For Moroccan Arabic, the same applies to the preposition + suffix, with the difference being that the element does not move.

5. R-Pronouns in the Roots of Ethnolects Data. Method and Approach

5.1. Speakers

The present study is based on data from 52 speakers (a proper subset of the speaker sample for the Roots of Ethnolects project at large), divided into groups determined by the speakers’ ethnic and linguistic backgrounds (Moroccan Dutch, Turkish Dutch and white Dutch with and without strong interethnic ties), age (10 to 12 years old versus 18 to 20 years old) and city of residence (Amsterdam versus Nijmegen).15 Table 2 below illustrates the speaker design for this study and the number of speakers in each group. This subset is referred to in the project as the ‘core corpus’.

5.2. Material and Data

This study on R-pronouns is based on conversational speech (see Section 3 above). The interlocutors were peers from the same school, usually classmates. The topics were chosen by the young men themselves. To keep the conversation from falling silent, the fieldworker ensured that there were always some free newspapers as well as pictures of soccer players, pop stars, films, etc. on the table. The register was invariably casual; during most recordings the field worker would leave the room for a while.
In an earlier phase of the larger project, from each conversation ten to fifteen minutes had been roughly orthographically transcribed and annotated in ELAN (Brugman and Russel 2004). The first three minutes of each conversation were not transcribed. All transcriptions were checked by a second transcriber.
+++
Written exercise A:
Answer these questions about the study excerpt on R-pronouns:
(i) How many speakers does the study draw its data from?
(ii) Which two cities of residence are compared?
(iii) Which part of each conversation was left untranscribed?

Data entries:
+++
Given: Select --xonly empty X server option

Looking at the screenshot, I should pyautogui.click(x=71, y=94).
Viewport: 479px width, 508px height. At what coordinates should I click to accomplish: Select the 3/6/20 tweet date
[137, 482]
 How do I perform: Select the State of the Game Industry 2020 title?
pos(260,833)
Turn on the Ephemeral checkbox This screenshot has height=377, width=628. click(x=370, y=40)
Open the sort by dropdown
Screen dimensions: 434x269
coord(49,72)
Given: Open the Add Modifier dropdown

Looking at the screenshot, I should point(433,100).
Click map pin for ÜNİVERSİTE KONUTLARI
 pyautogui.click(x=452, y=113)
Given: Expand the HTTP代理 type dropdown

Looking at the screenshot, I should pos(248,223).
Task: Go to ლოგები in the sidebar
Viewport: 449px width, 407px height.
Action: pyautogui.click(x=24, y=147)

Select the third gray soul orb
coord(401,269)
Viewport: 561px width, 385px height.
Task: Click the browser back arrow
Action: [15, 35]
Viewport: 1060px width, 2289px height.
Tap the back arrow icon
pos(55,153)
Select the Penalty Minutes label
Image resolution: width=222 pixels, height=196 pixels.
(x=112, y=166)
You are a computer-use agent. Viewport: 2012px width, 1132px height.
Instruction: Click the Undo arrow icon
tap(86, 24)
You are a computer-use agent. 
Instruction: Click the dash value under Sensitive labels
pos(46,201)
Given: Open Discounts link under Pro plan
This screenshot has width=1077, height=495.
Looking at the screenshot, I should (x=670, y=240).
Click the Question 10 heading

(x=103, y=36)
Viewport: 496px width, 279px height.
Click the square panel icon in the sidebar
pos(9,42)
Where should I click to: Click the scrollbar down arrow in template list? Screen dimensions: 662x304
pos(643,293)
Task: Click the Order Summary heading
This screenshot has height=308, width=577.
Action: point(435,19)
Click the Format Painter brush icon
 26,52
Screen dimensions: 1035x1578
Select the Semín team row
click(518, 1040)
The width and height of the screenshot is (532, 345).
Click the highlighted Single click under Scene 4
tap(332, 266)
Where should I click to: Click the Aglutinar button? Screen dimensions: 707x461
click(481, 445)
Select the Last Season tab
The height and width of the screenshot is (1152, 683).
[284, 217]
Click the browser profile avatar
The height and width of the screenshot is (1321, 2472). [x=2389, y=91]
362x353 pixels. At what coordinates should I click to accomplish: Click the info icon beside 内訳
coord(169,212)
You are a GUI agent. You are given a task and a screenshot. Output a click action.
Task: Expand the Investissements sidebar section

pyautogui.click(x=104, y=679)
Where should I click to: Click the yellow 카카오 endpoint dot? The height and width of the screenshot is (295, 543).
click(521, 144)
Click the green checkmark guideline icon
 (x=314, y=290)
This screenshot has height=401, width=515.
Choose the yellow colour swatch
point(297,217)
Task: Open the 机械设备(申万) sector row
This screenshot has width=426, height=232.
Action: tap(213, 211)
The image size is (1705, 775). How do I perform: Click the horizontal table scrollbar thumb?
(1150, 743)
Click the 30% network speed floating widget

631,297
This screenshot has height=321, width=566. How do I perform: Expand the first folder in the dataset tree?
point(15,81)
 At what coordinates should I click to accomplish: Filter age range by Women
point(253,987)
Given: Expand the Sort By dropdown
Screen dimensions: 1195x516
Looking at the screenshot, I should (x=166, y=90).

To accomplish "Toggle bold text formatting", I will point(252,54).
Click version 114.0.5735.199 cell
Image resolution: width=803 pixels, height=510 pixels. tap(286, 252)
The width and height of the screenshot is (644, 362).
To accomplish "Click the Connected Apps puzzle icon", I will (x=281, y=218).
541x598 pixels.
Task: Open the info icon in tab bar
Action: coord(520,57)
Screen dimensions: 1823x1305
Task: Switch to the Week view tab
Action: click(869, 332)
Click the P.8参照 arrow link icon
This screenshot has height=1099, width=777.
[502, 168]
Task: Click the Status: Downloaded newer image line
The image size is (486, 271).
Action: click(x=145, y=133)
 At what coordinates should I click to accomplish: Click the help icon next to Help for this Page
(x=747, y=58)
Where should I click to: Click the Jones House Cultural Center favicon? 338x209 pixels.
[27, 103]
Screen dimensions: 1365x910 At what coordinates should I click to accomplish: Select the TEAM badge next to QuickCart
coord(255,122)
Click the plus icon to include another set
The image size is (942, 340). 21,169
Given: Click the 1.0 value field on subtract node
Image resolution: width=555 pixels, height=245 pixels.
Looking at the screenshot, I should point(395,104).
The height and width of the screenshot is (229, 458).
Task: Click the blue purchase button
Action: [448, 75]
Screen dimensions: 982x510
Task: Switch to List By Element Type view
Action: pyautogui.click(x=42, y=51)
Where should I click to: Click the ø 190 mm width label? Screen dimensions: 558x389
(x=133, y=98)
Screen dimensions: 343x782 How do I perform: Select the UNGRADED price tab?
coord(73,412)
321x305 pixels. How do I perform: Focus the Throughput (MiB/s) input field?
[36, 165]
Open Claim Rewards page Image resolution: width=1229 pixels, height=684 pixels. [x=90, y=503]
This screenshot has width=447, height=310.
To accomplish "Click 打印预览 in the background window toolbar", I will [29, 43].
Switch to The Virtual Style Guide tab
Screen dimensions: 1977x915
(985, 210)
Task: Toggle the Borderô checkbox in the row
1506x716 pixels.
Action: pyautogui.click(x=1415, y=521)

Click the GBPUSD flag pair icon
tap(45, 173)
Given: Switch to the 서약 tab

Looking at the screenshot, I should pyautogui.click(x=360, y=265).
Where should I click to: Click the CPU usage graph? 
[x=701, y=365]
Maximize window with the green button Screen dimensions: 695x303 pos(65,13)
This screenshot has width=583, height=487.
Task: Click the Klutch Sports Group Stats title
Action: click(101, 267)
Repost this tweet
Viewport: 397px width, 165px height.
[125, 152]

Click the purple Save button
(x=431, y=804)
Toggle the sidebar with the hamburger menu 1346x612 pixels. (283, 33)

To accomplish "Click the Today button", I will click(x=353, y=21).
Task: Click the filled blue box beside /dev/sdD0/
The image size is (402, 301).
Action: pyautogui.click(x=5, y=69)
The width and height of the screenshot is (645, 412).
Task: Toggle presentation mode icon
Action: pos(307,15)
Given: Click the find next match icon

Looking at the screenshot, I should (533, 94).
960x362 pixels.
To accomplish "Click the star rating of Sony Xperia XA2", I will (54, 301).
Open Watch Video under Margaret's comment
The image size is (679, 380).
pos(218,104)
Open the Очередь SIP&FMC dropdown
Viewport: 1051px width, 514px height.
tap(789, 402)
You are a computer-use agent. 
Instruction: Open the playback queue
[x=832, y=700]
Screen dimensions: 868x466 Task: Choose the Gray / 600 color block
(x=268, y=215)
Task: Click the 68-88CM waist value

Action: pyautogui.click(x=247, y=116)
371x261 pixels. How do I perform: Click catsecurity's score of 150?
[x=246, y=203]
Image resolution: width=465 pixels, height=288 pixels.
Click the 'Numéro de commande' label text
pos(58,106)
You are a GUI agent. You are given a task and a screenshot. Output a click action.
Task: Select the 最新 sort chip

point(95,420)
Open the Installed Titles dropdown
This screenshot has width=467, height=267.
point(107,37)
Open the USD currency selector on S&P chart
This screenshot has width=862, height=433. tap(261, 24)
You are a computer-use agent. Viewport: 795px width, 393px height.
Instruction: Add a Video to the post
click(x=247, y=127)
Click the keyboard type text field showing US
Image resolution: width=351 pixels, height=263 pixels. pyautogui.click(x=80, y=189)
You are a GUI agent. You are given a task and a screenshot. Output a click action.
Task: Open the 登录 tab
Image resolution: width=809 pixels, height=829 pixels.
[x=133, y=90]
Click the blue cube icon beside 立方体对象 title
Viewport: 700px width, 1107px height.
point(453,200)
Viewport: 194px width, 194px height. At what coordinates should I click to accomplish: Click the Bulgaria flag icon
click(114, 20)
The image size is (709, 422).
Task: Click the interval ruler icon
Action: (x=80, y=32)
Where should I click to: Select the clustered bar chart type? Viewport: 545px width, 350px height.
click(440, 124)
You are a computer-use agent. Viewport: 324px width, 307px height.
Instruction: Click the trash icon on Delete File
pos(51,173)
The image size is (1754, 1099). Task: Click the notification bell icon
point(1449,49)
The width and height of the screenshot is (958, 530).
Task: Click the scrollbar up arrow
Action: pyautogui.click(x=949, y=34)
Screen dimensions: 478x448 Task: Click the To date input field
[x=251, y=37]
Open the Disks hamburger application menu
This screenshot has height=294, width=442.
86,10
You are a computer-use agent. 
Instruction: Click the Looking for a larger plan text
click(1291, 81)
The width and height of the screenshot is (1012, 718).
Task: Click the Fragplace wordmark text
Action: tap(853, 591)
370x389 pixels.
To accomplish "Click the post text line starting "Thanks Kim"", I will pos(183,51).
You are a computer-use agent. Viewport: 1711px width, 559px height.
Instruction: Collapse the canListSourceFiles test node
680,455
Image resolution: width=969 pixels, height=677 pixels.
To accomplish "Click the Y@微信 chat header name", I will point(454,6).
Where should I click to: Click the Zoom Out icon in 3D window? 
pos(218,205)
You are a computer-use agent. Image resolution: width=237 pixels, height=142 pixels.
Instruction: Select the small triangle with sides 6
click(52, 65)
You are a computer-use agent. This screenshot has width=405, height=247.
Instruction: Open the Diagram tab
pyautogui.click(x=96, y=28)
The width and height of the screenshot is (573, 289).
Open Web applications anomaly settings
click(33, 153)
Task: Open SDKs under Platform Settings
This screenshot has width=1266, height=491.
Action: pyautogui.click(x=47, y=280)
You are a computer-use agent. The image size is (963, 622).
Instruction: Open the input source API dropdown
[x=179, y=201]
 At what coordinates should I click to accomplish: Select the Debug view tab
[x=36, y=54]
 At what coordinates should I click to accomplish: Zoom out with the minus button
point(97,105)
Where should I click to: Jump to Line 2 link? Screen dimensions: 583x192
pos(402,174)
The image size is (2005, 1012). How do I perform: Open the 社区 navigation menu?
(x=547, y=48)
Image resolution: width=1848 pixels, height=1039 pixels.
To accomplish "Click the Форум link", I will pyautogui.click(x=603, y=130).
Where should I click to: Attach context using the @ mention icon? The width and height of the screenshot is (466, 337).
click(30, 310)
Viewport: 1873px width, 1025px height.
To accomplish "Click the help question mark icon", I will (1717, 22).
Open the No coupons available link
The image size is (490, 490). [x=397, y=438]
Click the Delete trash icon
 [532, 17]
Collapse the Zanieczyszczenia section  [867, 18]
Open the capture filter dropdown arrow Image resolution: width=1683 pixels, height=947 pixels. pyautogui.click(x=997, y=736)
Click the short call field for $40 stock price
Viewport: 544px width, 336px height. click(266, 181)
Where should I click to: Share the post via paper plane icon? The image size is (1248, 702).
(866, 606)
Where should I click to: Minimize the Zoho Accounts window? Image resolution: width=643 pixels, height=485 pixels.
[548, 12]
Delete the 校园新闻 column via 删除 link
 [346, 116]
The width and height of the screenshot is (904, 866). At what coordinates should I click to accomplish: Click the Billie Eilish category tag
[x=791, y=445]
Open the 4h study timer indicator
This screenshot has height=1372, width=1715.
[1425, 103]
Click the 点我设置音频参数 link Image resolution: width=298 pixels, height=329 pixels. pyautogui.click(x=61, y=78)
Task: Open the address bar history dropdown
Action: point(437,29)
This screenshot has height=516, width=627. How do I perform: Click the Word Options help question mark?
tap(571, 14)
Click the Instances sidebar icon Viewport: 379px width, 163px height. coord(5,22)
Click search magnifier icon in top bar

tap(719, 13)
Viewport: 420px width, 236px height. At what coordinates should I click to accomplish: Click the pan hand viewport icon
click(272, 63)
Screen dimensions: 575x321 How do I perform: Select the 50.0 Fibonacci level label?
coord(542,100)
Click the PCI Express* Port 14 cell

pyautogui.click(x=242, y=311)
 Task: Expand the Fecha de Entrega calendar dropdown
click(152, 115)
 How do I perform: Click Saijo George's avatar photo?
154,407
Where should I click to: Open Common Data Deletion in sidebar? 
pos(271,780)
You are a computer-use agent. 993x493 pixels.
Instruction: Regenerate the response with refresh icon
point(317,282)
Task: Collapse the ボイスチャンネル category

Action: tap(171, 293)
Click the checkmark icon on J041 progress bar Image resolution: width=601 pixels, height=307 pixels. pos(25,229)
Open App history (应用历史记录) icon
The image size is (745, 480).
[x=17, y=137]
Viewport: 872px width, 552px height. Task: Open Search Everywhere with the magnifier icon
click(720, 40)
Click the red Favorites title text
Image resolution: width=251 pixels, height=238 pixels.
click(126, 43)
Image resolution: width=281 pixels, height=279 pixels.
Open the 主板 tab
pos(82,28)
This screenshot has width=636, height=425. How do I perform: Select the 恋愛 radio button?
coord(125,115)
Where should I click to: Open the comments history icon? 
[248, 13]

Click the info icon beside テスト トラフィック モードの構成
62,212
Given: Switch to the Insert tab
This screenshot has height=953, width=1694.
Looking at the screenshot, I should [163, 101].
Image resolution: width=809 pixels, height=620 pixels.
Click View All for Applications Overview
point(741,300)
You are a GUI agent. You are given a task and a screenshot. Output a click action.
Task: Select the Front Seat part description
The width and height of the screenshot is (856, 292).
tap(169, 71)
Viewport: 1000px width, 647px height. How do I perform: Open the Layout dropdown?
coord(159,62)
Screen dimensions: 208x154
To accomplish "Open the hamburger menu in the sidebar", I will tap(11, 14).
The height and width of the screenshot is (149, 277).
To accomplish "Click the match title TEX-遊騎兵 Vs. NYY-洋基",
+++
Written exercise B:
From the listing, reproduce the lines starting at the one that contains "Given: Open the Add Modifier dropdown" and ending after the one that contains "pos(46,201)".

Solution A:
(i) 52 speakers.
(ii) Amsterdam and Nijmegen.
(iii) The first three minutes.

Solution B:
Given: Open the Add Modifier dropdown

Looking at the screenshot, I should point(433,100).
Click map pin for ÜNİVERSİTE KONUTLARI
 pyautogui.click(x=452, y=113)
Given: Expand the HTTP代理 type dropdown

Looking at the screenshot, I should pos(248,223).
Task: Go to ლოგები in the sidebar
Viewport: 449px width, 407px height.
Action: pyautogui.click(x=24, y=147)

Select the third gray soul orb
coord(401,269)
Viewport: 561px width, 385px height.
Task: Click the browser back arrow
Action: [15, 35]
Viewport: 1060px width, 2289px height.
Tap the back arrow icon
pos(55,153)
Select the Penalty Minutes label
Image resolution: width=222 pixels, height=196 pixels.
(x=112, y=166)
You are a computer-use agent. Viewport: 2012px width, 1132px height.
Instruction: Click the Undo arrow icon
tap(86, 24)
You are a computer-use agent. 
Instruction: Click the dash value under Sensitive labels
pos(46,201)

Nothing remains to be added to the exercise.